The company said the ongoing trade spat between the US and Chinese had created "significant" uncertainty in the Chinese market, denting second-quarter sales in Asia Pacific, which are currently behind the same period a year ago.
Low & Bonar said that while the performance in the second quarter to date has been stronger than the first, the rate of improvement is below that expected due to continued weakness in the some of its end markets and the slow recovery of customer confidence in the coated technical textiles (CTT) division.
It added that although progress is being made in the CTT segment, it will take longer than expected to regain customer loyalty and improve sales. Weak demand in transport markets, notably Germany and Eastern Europe, has also been a headwind.

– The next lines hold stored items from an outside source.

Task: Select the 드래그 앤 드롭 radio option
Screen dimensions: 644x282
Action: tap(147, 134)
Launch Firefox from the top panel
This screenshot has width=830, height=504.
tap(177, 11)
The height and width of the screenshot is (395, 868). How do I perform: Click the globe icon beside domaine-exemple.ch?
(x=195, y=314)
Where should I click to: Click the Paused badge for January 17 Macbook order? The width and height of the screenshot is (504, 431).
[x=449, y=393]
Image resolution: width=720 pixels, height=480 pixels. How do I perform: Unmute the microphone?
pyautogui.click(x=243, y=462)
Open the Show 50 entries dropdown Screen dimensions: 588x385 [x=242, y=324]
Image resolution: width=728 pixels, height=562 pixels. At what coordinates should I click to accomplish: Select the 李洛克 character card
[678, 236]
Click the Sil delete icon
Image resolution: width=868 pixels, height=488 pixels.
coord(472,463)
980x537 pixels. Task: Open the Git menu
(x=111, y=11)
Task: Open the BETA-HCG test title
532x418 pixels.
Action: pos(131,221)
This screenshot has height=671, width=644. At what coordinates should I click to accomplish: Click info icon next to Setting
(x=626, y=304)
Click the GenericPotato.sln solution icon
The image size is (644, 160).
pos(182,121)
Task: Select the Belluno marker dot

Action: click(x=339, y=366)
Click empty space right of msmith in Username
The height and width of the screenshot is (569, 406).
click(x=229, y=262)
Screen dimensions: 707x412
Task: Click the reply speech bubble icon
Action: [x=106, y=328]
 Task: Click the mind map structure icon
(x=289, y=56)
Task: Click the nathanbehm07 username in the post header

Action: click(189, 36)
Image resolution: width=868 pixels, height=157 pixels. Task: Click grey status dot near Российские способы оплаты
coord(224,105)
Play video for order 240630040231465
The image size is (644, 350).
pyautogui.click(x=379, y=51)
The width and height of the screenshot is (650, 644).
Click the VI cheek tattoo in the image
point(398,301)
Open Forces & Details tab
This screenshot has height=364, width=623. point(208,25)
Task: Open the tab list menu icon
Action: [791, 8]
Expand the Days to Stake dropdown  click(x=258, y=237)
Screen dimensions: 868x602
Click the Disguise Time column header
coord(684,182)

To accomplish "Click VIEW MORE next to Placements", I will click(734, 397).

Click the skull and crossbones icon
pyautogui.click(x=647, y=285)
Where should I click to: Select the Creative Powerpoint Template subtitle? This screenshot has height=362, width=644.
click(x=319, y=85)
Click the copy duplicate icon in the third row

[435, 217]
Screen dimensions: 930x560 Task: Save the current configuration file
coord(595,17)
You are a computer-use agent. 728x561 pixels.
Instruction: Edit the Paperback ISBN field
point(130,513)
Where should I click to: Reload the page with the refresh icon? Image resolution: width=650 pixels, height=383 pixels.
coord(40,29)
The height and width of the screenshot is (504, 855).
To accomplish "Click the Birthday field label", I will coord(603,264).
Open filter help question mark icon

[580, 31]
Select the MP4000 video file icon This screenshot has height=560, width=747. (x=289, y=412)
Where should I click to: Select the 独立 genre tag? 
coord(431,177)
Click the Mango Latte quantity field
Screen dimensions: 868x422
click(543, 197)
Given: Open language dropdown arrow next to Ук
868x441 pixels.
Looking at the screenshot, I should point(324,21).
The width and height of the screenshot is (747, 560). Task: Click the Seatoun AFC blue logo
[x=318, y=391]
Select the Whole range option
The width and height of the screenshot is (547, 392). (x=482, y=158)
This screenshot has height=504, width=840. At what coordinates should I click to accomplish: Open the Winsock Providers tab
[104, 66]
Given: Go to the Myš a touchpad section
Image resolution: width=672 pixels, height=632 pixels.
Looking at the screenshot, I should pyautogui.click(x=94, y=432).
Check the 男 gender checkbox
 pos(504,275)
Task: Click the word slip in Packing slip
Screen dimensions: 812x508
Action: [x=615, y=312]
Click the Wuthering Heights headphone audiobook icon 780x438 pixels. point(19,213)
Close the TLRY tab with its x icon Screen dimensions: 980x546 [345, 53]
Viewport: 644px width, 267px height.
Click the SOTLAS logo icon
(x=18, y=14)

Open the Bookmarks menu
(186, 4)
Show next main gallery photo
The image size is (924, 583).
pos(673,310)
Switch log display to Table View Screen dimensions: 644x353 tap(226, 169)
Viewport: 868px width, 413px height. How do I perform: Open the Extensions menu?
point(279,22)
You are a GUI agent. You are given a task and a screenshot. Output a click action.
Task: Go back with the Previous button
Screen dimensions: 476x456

As a result, the group - which already warned on profits last month - expects its first-half performance to be "materially" behind that of the previous year.
"The board continues to expect the improving sales trend to underpin a stronger second half, helped by the usual seasonality in the business, and also supported by further cost reductions already in process. In light of current trading and ongoing weakness in certain markets, the board has lowered its expectations of full year performance."
The company also said on Monday that CEO Philip de Klerk will step down on 1 July. The search for a successor will not be kicked off immediately and the situation will be reviewed later in the year.
The current non-executive chairman of the board, Daniel Dayan, will become executive chairman on 2 July 2019.
Low & Bonar said a change of leadership was "required to accelerate delivery of the transformation programme initiated in late 2018".
"In addition to implementing performance improvement and cost reduction initiatives, the board will focus on completing the disposal of the civil engineering division and on exploring other opportunities to maximise shareholder value in the short-term," it added.
At 1040 BST, the shares were down 28% to 10.50p.
Canaccord Genuity, which rates the stock at 'buy' but cut its price target to 20p from 26p, said it now expects revenue to drop around 8% year-on-year in the first half from 6% previously, and for the group to be "moderately" loss-making in the period.
Broker Peel Hunt cut its estimate for November 2019 pre-tax profit by 45% to £9m and its November 2020 pre-tax profit estimate by 40% to £12m, as it downgraded its recommendation on the stock to 'hold' from 'buy' pending the disposal of the Civils business, to relieve the balance sheet pressure, and improved operating performance at CTT.